Google has confirmed it is investigating widespread reports of reviews disappearing from Google Business Profiles and has temporarily paused the ability for profiles to receive new reviews. Search Engine Land’s Barry Schwartz reported the issue on July 3, 2026, noting that businesses and local SEOs have filed dozens of complaints about reviews vanishing and new reviews being blocked.

Over the past several days many business owners have reported sudden drops in review counts, hidden reviews, and the inability to collect fresh reviews on their Google Business Profiles. As Barry Schwartz summarized, “When our systems detect suspicious reviews, we take a range of actions including removing reviews and temporarily pausing reviews on the profile to prevent further abuse. We are investigating the issue and will restore any reviews that were incorrectly removed.” That statement from Google indicates the action is tied to automated spam-detection measures, though it also acknowledges legitimate reviews may have been removed by mistake.
The problem appears widespread and not limited to a single industry. Local businesses that rely on Google reviews for visibility, trust signals, and local search rankings are the most immediately affected. Agencies and local SEOs managing multiple profiles are also reporting blocked review flows and concerns about reputation management.
Customer reviews influence consumer decisions and feed into Google’s local ranking algorithms. A sudden reduction in visible reviews or inability to collect new feedback can harm a business in three ways: reduced social proof for customers, lower local search signals that can affect visibility, and potential distraction as teams investigate and respond to missing reviews instead of focusing on growth.
Google’s own help documentation explains that “There are several reasons why reviews might be missing from your profile. Usually, reviews are removed for policy violations like spam or inappropriate content.” While policy enforcement is necessary, false positives — legitimate reviews removed by algorithmic filters — create real operational and reputational costs for businesses.
While Google works to resolve the issue, businesses can take concrete steps to protect their reputation and prepare for restoration of legitimate reviews. Follow these six actions:
Take screenshots showing prior review counts (if available), current counts, timestamps, and any visible reviewer names. Export or save copies of correspondence with reviewers when possible. These records will be useful when filing reports with Google or proving that reviews were legitimate.

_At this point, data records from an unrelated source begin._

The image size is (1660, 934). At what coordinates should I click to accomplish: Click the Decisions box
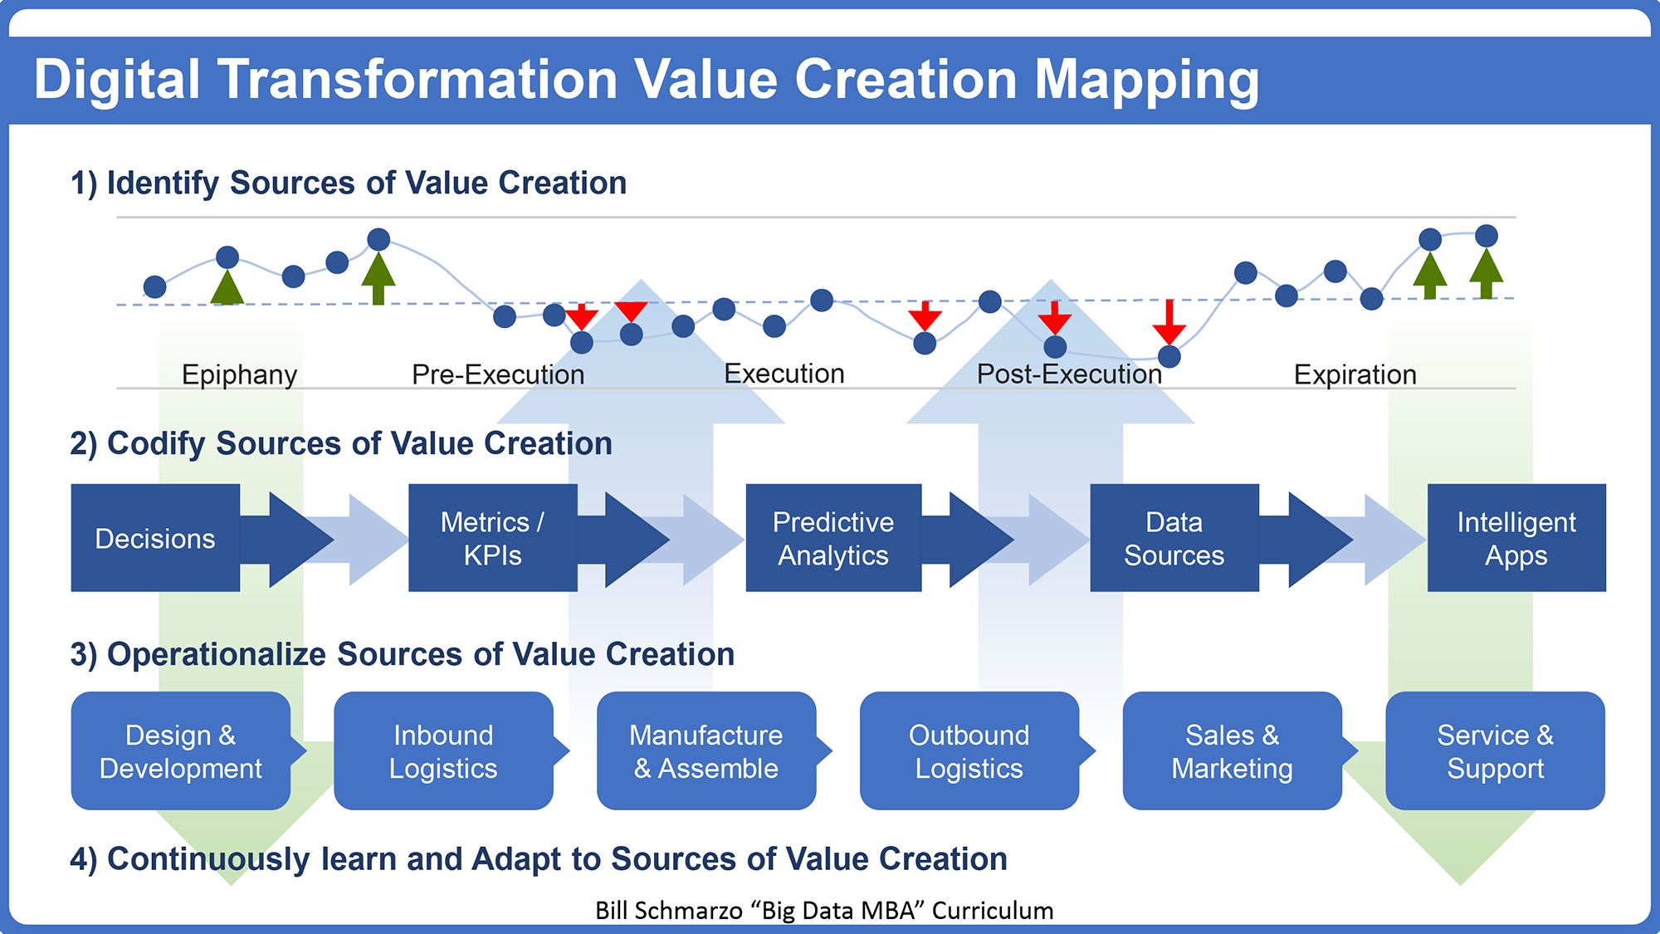[x=155, y=538]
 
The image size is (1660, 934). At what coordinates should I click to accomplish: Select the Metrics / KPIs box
[x=493, y=538]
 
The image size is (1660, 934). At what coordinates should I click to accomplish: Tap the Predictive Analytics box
[x=833, y=538]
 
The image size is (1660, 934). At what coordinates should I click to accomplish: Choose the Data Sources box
[x=1174, y=538]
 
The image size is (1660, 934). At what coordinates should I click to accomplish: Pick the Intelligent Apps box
[x=1516, y=538]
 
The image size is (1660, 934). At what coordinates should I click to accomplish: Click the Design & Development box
[x=181, y=751]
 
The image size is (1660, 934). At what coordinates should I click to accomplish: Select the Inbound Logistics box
[x=443, y=751]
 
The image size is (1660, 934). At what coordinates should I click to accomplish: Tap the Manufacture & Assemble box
[x=706, y=751]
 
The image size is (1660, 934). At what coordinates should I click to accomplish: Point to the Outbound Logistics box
[x=969, y=751]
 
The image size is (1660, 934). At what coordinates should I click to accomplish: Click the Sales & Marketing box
[x=1233, y=751]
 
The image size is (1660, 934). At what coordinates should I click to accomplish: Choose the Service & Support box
[x=1496, y=751]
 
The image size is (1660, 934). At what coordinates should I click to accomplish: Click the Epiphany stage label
[x=239, y=375]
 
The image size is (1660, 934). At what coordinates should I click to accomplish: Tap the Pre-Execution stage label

Use Google’s official support channels (https://support.google.com/business) to report missing reviews. Provide clear evidence: profile name, Google Place ID, URLs, timestamps, and screenshots. The more detail you provide, the easier it is for support to investigate and (where appropriate) restore reviews.
Ask customers to save confirmation emails or screenshots of reviews they leave. If a review disappears, a customer’s copy speeds verification and reclamation.

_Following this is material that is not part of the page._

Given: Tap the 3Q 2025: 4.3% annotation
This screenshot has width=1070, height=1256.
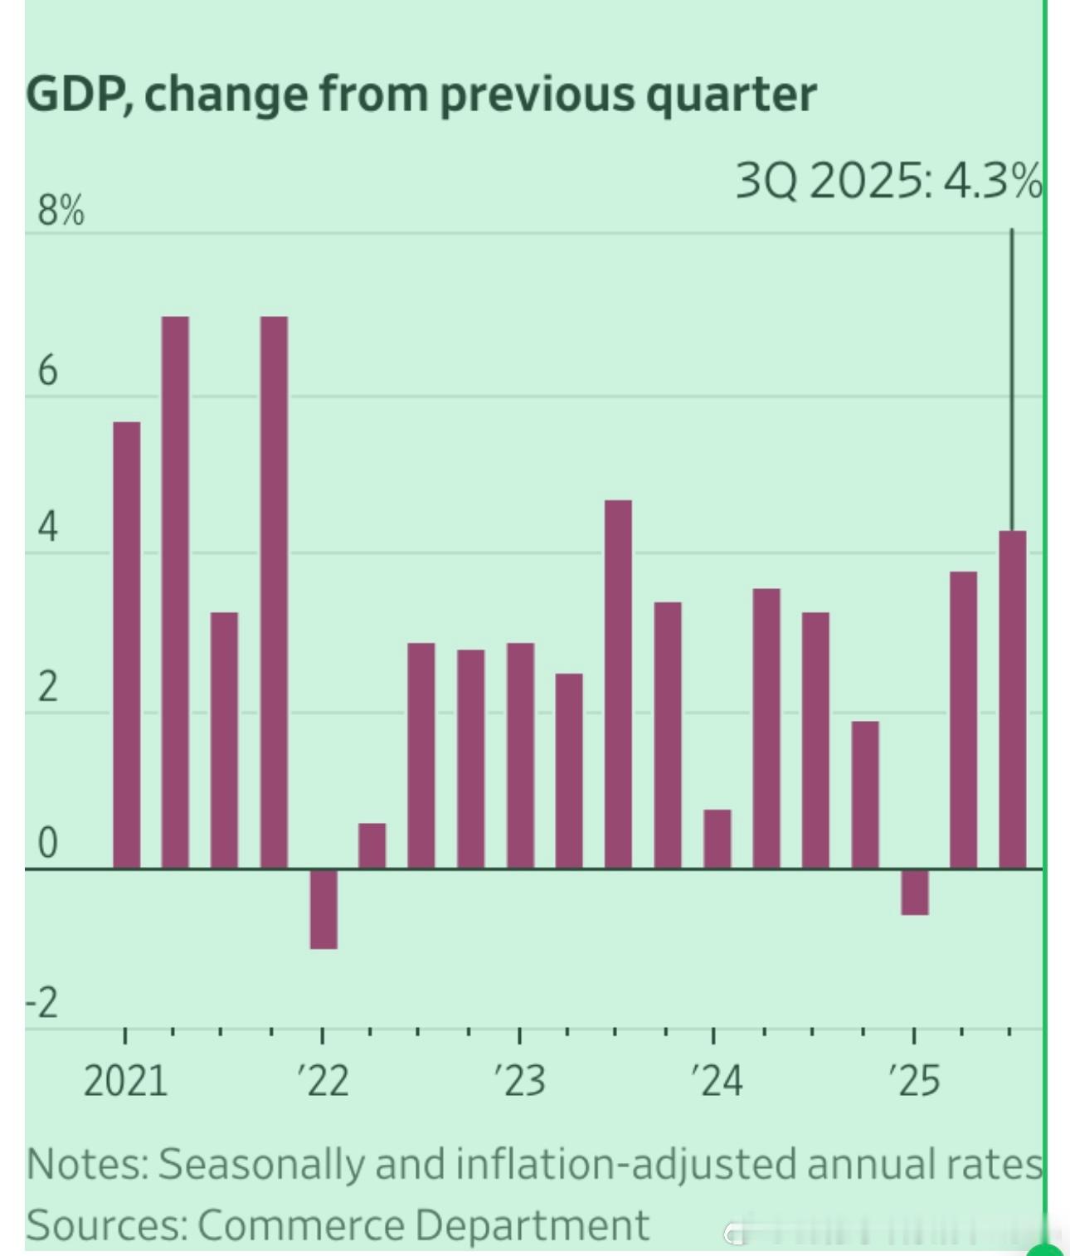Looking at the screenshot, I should pos(888,181).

Relying solely on Google reviews increases risk. Promote alternative, reputable review sites (Yelp, Facebook, industry-specific platforms) and collect testimonials directly on your website where you control the content. This preserves social proof even if one platform experiences issues.

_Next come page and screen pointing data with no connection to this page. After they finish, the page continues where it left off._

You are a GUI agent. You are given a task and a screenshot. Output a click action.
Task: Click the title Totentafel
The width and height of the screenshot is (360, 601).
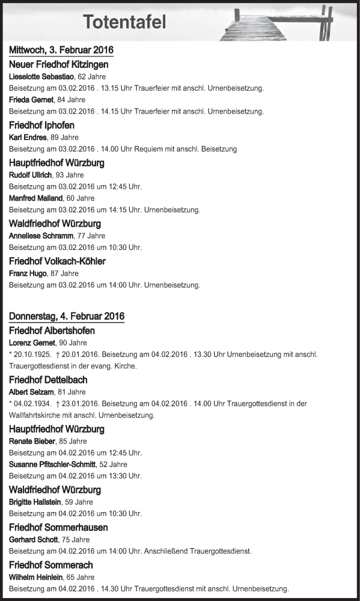click(x=124, y=22)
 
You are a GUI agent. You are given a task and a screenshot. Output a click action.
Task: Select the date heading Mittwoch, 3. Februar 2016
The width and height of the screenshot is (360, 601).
click(x=61, y=50)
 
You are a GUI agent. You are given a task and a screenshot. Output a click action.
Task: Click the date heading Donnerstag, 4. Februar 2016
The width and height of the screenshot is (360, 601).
click(x=67, y=316)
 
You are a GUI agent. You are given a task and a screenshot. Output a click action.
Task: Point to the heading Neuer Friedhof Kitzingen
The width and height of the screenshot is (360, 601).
click(x=59, y=64)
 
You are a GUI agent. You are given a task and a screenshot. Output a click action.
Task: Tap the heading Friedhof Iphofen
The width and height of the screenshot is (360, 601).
click(x=42, y=125)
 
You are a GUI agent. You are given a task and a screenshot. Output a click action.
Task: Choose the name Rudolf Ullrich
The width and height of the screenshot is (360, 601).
click(x=31, y=175)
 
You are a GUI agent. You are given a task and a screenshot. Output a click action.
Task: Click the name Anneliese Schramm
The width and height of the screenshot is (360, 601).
click(x=41, y=236)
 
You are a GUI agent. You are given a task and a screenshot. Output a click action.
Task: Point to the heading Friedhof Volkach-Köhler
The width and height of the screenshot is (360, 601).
click(x=58, y=261)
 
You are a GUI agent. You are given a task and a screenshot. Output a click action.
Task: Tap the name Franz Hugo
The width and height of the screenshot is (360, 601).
click(x=28, y=273)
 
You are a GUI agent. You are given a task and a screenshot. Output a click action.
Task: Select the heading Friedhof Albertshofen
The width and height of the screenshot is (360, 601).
click(x=52, y=331)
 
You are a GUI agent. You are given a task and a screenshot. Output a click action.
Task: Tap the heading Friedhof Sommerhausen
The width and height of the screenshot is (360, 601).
click(x=58, y=527)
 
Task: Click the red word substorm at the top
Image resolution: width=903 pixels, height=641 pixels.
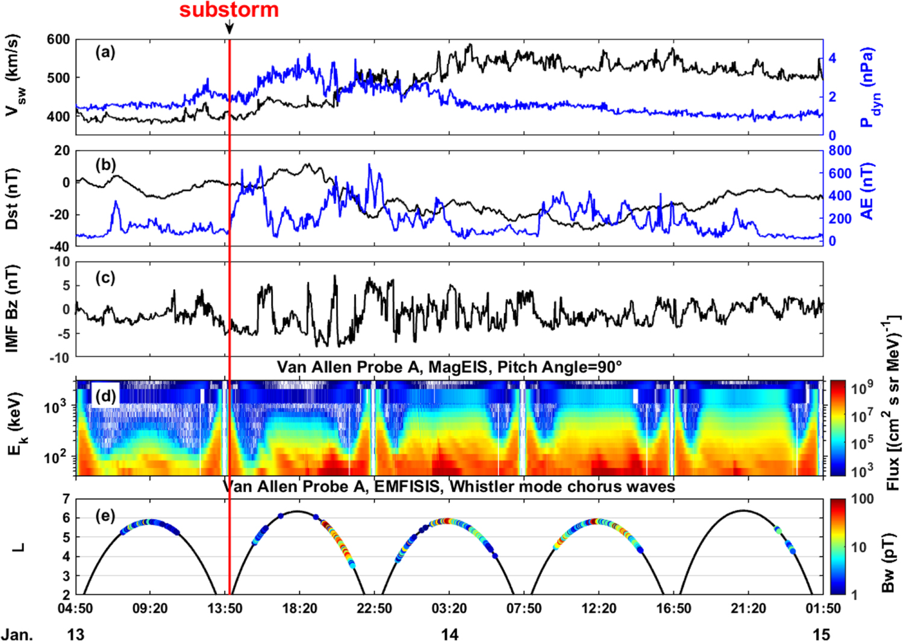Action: coord(229,10)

Sudden spikes in reviews or coordinated bursts from similar accounts can trigger spam filters. If you run campaigns to request reviews, space requests out and avoid incentives or templated messages that could look automated.
Monitor forums (Google Business Profile community), Search Engine Roundtable, and Search Engine Land for developments. Community reports can surface patterns and workarounds faster than official channels alone.
Agencies managing multiple listings should centralize tracking of review changes and escalate high-impact cases to Google support on behalf of clients. Communicate proactively with clients: explain the situation, show documentation, and set expectations about timelines and potential impact on local visibility. Use this as an opportunity to audit review acquisition workflows and remove practices that might trigger spam detection.
Google has acknowledged the problem and said it will restore any reviews removed in error. For now, businesses should document evidence, report issues through official channels, diversify review sources, and maintain clear communication with customers and stakeholders. The situation is a reminder that while third-party platforms are valuable, businesses must protect their own access to customer feedback and reputation data.